[DATA SUPPLIED]

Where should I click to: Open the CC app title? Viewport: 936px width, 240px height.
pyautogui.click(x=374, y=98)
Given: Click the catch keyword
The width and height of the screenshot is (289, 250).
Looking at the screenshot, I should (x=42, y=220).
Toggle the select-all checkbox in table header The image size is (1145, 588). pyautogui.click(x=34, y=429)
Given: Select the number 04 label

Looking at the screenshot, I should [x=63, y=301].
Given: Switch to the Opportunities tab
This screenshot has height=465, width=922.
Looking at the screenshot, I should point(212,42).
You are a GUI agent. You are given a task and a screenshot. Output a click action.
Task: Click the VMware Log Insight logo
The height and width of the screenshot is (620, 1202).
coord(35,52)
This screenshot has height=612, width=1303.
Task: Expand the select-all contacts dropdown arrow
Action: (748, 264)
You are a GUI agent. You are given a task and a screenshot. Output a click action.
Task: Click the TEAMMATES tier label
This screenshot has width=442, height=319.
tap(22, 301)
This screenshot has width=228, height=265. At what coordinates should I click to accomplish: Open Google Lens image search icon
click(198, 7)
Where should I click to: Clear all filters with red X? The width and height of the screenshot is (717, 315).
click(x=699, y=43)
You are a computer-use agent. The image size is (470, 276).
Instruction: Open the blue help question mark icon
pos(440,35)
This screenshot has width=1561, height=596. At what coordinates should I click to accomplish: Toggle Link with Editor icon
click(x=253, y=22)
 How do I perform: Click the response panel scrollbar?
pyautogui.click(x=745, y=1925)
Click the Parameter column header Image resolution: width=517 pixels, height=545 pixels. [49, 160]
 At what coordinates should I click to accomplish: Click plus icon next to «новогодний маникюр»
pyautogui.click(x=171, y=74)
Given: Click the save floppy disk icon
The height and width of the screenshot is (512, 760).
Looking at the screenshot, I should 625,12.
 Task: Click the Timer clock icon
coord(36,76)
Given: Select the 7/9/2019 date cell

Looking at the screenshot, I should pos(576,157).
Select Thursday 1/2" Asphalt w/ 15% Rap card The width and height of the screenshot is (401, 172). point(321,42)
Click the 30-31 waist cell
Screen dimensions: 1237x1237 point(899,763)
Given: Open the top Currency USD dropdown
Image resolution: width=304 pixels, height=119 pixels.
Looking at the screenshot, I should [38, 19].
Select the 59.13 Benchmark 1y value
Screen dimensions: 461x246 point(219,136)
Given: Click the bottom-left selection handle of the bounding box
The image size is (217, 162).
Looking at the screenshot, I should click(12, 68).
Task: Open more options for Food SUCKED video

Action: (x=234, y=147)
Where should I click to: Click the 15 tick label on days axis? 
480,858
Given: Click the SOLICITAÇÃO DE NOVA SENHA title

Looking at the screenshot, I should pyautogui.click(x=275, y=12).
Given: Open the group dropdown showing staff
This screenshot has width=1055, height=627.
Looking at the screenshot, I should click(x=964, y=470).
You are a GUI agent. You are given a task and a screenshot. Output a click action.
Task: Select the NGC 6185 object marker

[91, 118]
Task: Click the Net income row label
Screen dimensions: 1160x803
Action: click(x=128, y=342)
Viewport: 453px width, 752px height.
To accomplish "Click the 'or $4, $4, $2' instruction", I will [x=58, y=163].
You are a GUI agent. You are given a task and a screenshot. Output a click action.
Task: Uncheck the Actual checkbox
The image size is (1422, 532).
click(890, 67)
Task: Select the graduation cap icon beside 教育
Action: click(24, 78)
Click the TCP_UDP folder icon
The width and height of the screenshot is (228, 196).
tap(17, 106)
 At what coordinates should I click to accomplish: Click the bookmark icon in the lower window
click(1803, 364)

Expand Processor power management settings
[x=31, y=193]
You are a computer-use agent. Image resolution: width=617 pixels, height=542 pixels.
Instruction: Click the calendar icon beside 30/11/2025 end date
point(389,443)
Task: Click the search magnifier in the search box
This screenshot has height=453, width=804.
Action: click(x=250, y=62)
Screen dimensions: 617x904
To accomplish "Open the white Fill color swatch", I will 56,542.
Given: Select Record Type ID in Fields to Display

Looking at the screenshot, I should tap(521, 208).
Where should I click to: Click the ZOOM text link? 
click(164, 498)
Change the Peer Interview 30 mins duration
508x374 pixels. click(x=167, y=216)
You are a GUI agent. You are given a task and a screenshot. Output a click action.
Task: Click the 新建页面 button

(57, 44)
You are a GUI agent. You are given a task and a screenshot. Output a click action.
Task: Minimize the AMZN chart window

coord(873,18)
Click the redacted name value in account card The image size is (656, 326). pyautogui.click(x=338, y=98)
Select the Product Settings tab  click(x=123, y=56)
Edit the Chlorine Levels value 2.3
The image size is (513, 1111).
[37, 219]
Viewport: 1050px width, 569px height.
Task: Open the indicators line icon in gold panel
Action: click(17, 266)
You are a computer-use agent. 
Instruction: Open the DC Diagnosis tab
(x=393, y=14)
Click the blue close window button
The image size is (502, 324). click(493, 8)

[/DATA SUPPLIED]

▸ **TASK DETAILS**
With the line that has "The image size is (217, 162)." as the first and the line that has "Task: Uncheck the Actual checkbox" as the last, repeat exactly that run of lines above and no more.

▸ **YOUR SOLUTION**
The image size is (217, 162).
Looking at the screenshot, I should click(12, 68).
Task: Open more options for Food SUCKED video

Action: (x=234, y=147)
Where should I click to: Click the 15 tick label on days axis? 
480,858
Given: Click the SOLICITAÇÃO DE NOVA SENHA title

Looking at the screenshot, I should pyautogui.click(x=275, y=12).
Given: Open the group dropdown showing staff
This screenshot has width=1055, height=627.
Looking at the screenshot, I should click(x=964, y=470).
You are a GUI agent. You are given a task and a screenshot. Output a click action.
Task: Select the NGC 6185 object marker

[91, 118]
Task: Click the Net income row label
Screen dimensions: 1160x803
Action: click(x=128, y=342)
Viewport: 453px width, 752px height.
To accomplish "Click the 'or $4, $4, $2' instruction", I will [x=58, y=163].
You are a GUI agent. You are given a task and a screenshot. Output a click action.
Task: Uncheck the Actual checkbox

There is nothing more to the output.